Инфекции, вызванные Candida spp., были зарегистрированы у 4,0% пациентов, получавших бродалумаб, 1,7% – секукинумаб и 3,3% – иксекизумаб по сравнению с 0,3%, 2,3 и 0,8% пациентов, получавших плацебо, устекинумаб или этанерцепт соответственно. Выявлено, что частота возникновения кандидозной инфекции дозозависима и риск ее развития увеличивается во время анти-ИЛ-17-терапии, осложнение характеризуется легким или среднетяжелым течением, склонным к самостоятельному разрешению, чувствительно к стандартной терапии [7]. Также установлено, что пациенты, страдающие среднетяжелым и тяжелым псориазом, имеют потенциально более высокие риски развития инфекционных осложнений. Однако механизм, с помощью которого псориаз предрасполагает к инфекции, до сих пор не ясен. Возможно определенную роль играет иммунная дисрегуляция, характеризующаяся повышением уровней ФНО и ИЛ-17, а также применение системных иммунодепрессантов [8, 9]. Z.Z. Yiu et al. выявили, что у пациентов с псориазом риск развития серьезных осложнений выше (20,5% на 1000 человеко-лет) по сравнению с таковыми без псориаза (16,5% на 1000 человеко-лет), особенно в дыхательной системе и мягких тканях/коже [10]. Более высокий риск оппортунистических инфекций и опоясывающего герпеса выявлен у пациентов, которые получали лечение от умеренного до тяжелого псориаза, и был связан с иммуносупрессивной терапией [11]. Кроме того, ИЛ-17 и -23 являются провоспалительными цитокинами, участвующими в защите от внеклеточных бактерий и грибков. Следовательно, когда продукция ИЛ-17 снижена, могут наблюдаться рецидивирующие инфекции S. aureus и C. albicans. Фазы II и III исследований анти-IL-17 и анти-ИЛ-23 не выявили повышенного риска серьезных инфекций. Однако постмаркетинговые исследования выявили повышенный риск оппортунистических инфекций, таких как кандидоз пищевода, опоясывающий герпес, пневмония и даже комплексные инфекции Mycobacterium avium, особенно при использовании анти-ИЛ-23 препаратов [12, 13].

C. albicans – наиболее распространенный вид, вызывающий наиболее распространенную грибковую инфекцию у людей, является микроорганизмоммишенью для ИЛ-17-опосредованного иммунного ответа. C. albicans входит в состав микобиоты здорового человека, колонизируя несколько участков тела человека, в т.ч. слизистую оболочку полости рта. У иммунокомпетентных пациентов грибок существует в гармонии с другими представителями микробиома. Однако дисбиоз микробиоты и нарушение этого баланса могут приводить к увеличению количества C. albicans и вызывать инфекцию. В ротовой полости β-глюканы, экспонированные гифами Candida, регулируют активацию пути Dectin-1/CARD9, что приводит к продукции ИЛ-1, -6 и -23 антигенпрезентирующими популяциями, находящимися в эпителии.
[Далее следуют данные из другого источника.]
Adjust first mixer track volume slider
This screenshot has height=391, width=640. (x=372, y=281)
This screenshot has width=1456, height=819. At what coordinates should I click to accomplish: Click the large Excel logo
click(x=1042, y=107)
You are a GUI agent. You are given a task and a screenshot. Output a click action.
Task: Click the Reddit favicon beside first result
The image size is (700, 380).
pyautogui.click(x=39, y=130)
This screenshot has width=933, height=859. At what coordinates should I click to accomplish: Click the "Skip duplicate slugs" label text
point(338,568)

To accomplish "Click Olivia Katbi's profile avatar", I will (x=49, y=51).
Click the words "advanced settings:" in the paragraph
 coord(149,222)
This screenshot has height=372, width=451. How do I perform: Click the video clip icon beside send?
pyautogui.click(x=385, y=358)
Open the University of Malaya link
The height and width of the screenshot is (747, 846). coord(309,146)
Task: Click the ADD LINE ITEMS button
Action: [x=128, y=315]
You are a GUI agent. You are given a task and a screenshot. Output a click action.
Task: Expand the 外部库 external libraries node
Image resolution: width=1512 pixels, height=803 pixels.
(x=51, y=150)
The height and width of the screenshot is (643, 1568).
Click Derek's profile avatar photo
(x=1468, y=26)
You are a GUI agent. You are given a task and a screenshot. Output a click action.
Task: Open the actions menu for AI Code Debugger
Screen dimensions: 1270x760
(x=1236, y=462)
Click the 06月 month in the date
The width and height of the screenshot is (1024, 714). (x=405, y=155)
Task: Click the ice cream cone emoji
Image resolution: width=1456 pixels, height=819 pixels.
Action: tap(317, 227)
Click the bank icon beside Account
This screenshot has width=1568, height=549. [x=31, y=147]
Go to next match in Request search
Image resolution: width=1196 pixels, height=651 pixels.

Кандидализин, пептидаза, секретируемая гифальной формой C. albicans, повреждает эпителиальные клетки, что приводит к секреции ИЛ-1 и -36. Эти сигналы управляют экспрессией ИЛ-17, который управляет несколькими иммунными событиями, индуцирующими фунгицидные β-дефенсины, а также нейтрофил-активирующие хемокины CXC и гемопоэтин G-CSF [14].

Заключение

В настоящее время установлено, что пациенты, страдающие псориазом, особенно среднетяжелого и тяжелого течения, находятся в группе риска по развитию инфекционных осложнений вследствие нарушения иммунной защиты от бактериальных и грибковых агентов. Чаще всего пациенты с псориазом имеют ряд сопутствующих коморбидных заболеваний, например сахарный диабет, нефропатию, которые делают пациентов более уязвимыми в отношении оппортунистических и условно-патогенных микроорганизмов. Более того, риск сопутствующих инфекций может повышаться при применении некоторых иммуносупрессивных препаратов, поэтому при подборе препарата для лечения пациента с псориазом рекомендуется тщательно его обследовать на возможные латентные системные инфекции и учитывать наличие сопутствующих заболеваний.